The problem in regards to pensioners as I see it, is that the government took away their pension growth and the state makes no real allowance under IHT as to how such money could be used to the benefit of the poor in society too. They think IHT just applies to rich folk but they're wrong.
Life assurances these days pay out quite handsomely for instance against a decent pension. ( If people thought it worthwhile to save in one of they hadn't been robbed ) - add that and other savings and the family home together for an average family and it starts to add up....if the assets are preserved not weakened by government policies. i.e. The low paid would / could begin to gain richer lives IF IHT was not used as a death 'penalty'.

As for Mara, I'm talking about buying British but of course we'd have to actually make things to do that.

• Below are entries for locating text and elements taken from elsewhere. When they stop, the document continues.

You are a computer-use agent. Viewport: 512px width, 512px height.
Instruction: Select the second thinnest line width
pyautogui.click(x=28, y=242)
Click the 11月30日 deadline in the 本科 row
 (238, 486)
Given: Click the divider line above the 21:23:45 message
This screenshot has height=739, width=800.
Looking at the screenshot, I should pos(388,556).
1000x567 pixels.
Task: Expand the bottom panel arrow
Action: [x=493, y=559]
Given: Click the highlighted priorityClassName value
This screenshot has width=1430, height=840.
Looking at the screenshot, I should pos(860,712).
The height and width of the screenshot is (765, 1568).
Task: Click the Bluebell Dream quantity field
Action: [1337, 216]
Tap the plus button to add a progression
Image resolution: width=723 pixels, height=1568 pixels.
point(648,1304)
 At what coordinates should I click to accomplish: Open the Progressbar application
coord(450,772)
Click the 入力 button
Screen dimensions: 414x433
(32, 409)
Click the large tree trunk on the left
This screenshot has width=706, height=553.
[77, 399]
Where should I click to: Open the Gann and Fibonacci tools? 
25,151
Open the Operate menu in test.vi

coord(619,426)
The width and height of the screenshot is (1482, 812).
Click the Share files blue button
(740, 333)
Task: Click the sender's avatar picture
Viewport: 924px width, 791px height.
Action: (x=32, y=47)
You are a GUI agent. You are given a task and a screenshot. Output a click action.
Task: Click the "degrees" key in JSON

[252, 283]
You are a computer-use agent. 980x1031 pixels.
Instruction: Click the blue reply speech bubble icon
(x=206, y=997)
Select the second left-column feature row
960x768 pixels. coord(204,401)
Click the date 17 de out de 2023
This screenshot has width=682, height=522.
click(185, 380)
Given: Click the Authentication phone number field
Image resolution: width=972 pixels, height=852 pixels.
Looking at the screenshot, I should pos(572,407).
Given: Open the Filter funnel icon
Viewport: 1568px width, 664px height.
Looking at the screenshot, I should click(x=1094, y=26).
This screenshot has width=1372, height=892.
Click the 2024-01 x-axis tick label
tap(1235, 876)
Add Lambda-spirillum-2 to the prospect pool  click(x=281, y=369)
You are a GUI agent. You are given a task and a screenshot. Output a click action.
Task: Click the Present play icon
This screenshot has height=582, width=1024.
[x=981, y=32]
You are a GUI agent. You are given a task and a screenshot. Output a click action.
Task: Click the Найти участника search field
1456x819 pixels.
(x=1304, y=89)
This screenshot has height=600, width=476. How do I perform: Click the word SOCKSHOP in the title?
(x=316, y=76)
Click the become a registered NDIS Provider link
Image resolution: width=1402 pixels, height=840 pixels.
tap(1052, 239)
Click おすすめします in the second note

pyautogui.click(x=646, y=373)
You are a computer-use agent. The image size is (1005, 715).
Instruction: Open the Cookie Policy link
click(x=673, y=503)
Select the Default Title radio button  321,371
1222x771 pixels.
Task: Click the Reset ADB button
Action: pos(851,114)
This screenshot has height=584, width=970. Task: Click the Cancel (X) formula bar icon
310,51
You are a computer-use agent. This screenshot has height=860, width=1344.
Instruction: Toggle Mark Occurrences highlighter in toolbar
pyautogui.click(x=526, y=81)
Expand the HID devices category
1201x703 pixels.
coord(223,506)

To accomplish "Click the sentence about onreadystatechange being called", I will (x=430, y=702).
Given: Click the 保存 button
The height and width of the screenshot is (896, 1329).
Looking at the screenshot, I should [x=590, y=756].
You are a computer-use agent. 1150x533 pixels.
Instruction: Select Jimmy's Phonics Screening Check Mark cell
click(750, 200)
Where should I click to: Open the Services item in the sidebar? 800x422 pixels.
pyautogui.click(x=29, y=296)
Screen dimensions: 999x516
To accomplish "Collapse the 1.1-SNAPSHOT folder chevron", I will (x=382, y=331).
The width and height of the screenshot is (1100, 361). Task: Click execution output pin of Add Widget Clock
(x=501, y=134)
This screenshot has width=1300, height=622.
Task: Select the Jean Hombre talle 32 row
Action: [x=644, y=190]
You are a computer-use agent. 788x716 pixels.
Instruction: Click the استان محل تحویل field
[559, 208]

As is stands now we make very little and thus some have homes full of IKEA crap, and BMW's ( on tick ).

It makes me wonder quite a bit also why we are not actually LEADING the world in producing environmentally safe cars....we do it with public service vehicles and the technology is there for private, so why leave it to the French ?

Same with these nuclear plants.
Why SELL the damn job to France when we can do it here ?

Oh, it's skills isn't it.
Maybe because no one can afford to take degrees in engineering these days has something to do with it eh ?

You see, I'm not really about protectinism as much as I'm about having a fair crack of the whip.

Like paying our own doctors to do jobs instead of advertising them in Africa and India for example, as well as nurses which forgot the hospitals need to be clean.

Or teachers who actually know things as opposed to filling a space behind a desk because they're good at following orders and checking boxes ?

The list is endless here I'm sure you're aware, of how pathetic this government is in any measure of free enterprise and considered social thinking.

Lastly, the finance industry is going nowhere as long as it has a bureaucratic statutory body watching every move it makes, and as for mortgages, that's a problem in addition to the fact people can't afford them because they have no skilled job with high enough wages, and because lender are forced to place ridiculously high arrangement fees on a mortgage in order to help pay for the costs they have of following FSA regulation and meeting their fines.

This is all up to David Cameron to get sorted out of course so I'm hoping we can all do that soon.

Meanwhile, I heard Brown say at PMQ's, that HE took the several self regulators into ONE body and called that a "good" decision.

He knows absolutely NOTHING of how it is actually made to work better with LESS regulation in place and he knows nothing of the problems CAUSED by his stupid regulations because he takes no blame and doesn't listen.

If I was sat facing him I could rip him to shreds so I wonder why "WE" are not doing so.